#### MATERIAL SUPPLIED
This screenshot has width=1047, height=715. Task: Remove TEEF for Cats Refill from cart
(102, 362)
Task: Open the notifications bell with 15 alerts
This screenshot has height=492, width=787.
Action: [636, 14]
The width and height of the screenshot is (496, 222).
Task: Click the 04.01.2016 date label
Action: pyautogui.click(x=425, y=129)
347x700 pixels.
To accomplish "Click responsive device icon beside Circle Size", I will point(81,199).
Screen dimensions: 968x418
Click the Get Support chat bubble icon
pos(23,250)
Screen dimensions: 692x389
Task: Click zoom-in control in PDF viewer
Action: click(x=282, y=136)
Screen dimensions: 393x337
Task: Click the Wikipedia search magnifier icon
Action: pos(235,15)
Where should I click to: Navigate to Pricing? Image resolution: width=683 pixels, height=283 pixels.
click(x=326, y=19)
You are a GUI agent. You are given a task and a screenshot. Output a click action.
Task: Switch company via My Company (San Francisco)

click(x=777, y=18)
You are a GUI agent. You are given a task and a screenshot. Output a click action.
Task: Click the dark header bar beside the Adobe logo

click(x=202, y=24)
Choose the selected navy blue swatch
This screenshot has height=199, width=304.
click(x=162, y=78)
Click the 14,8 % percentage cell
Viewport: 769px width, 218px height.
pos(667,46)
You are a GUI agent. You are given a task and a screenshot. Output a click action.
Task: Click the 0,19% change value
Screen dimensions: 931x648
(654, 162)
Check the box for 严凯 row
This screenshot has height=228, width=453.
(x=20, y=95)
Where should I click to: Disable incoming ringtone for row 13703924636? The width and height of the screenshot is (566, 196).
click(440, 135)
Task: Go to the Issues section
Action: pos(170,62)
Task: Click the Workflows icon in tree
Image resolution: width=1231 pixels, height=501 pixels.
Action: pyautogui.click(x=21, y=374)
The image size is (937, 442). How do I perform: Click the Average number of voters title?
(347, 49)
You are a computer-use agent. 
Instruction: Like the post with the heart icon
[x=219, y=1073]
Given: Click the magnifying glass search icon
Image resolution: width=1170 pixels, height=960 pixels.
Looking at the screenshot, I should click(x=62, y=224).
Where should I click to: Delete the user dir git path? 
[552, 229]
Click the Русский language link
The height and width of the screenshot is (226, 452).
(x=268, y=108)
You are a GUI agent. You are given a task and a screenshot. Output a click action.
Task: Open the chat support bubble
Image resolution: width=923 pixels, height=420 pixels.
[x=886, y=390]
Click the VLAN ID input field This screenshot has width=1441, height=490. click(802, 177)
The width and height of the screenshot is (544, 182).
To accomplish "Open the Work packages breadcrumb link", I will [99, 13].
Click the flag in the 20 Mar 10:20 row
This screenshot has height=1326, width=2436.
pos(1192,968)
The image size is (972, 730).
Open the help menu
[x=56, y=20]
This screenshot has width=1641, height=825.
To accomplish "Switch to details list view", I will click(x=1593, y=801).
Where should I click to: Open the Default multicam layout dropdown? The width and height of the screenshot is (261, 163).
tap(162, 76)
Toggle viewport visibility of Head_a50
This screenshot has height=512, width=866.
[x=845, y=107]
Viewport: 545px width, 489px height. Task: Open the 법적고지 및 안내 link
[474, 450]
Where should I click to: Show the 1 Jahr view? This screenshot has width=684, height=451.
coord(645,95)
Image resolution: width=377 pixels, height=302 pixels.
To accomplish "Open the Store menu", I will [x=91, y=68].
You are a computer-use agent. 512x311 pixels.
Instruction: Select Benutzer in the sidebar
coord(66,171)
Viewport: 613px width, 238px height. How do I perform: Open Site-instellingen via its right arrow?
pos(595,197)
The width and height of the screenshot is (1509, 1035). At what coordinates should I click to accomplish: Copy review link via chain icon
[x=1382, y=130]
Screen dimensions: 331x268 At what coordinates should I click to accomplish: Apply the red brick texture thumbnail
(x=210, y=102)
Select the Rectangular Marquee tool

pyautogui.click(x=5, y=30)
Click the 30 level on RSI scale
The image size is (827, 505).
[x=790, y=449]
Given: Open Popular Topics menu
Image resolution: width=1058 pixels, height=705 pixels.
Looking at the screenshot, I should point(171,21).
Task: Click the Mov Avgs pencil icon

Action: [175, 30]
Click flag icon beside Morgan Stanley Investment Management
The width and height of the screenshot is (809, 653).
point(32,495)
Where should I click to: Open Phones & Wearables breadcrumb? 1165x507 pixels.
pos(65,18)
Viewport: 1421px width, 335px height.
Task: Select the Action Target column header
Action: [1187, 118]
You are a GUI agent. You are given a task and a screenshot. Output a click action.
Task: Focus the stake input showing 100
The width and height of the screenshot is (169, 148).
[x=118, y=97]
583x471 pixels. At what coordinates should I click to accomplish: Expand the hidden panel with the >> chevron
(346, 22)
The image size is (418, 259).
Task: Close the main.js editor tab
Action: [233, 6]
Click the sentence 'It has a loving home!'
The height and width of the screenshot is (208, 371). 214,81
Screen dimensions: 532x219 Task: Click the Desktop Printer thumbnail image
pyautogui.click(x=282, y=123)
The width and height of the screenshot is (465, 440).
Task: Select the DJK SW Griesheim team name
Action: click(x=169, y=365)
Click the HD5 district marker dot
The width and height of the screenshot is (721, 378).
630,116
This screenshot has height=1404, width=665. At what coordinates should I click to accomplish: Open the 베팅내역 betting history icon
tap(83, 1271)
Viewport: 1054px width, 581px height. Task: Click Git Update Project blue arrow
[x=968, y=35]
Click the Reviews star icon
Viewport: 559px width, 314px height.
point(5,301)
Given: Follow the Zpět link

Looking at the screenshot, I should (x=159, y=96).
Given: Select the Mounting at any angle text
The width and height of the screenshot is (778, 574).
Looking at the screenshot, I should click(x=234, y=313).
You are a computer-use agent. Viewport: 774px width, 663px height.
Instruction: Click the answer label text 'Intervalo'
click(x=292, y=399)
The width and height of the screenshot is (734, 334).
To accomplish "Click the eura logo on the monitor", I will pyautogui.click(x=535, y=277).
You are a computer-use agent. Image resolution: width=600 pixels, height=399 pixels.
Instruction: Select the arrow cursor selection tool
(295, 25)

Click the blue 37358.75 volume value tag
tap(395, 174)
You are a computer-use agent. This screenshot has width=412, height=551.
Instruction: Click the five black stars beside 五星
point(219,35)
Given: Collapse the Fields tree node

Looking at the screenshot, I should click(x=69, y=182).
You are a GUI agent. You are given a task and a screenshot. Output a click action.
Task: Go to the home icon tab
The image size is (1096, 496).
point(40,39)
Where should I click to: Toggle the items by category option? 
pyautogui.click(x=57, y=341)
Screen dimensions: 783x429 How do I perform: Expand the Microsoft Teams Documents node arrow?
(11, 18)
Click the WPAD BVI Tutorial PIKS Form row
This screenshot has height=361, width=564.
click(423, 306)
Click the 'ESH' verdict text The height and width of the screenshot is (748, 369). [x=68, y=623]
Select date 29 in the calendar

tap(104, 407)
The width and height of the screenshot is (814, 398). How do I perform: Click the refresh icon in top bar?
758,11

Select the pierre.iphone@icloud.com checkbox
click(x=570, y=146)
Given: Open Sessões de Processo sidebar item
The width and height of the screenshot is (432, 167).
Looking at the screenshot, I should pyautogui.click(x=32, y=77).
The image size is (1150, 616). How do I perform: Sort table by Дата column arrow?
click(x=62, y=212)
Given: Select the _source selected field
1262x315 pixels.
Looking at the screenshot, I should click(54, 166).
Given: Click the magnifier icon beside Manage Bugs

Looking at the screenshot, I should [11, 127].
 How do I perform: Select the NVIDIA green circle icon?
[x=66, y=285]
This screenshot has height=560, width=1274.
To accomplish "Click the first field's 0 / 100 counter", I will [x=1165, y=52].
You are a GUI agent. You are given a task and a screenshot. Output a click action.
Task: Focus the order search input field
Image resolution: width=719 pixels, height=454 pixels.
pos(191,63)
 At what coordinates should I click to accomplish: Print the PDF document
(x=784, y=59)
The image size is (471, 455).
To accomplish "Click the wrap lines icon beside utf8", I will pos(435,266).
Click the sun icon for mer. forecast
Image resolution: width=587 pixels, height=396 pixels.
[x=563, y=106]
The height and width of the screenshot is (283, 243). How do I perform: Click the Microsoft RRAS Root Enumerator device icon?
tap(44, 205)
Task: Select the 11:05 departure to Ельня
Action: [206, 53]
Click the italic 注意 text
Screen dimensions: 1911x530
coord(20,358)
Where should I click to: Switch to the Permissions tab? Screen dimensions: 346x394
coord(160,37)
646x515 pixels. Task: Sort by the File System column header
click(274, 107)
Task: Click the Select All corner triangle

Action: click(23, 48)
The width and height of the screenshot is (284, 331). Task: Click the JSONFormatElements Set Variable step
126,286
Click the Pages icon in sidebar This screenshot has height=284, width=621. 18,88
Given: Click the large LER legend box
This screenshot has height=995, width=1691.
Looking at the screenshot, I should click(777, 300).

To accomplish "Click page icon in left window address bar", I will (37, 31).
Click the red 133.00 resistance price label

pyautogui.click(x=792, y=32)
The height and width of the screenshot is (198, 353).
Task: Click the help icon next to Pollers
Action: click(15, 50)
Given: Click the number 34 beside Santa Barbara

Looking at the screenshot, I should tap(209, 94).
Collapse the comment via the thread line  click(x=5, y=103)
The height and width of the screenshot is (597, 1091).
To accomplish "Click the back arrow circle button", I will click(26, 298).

#### TO DO
Using the records above, copy word for word the line with "Task: Open the chat support bubble", the line with "Click the flag in the 20 Mar 10:20 row", and every line between them.

#### TASK SOLUTION
Task: Open the chat support bubble
Image resolution: width=923 pixels, height=420 pixels.
[x=886, y=390]
Click the VLAN ID input field This screenshot has width=1441, height=490. click(802, 177)
The width and height of the screenshot is (544, 182).
To accomplish "Open the Work packages breadcrumb link", I will [99, 13].
Click the flag in the 20 Mar 10:20 row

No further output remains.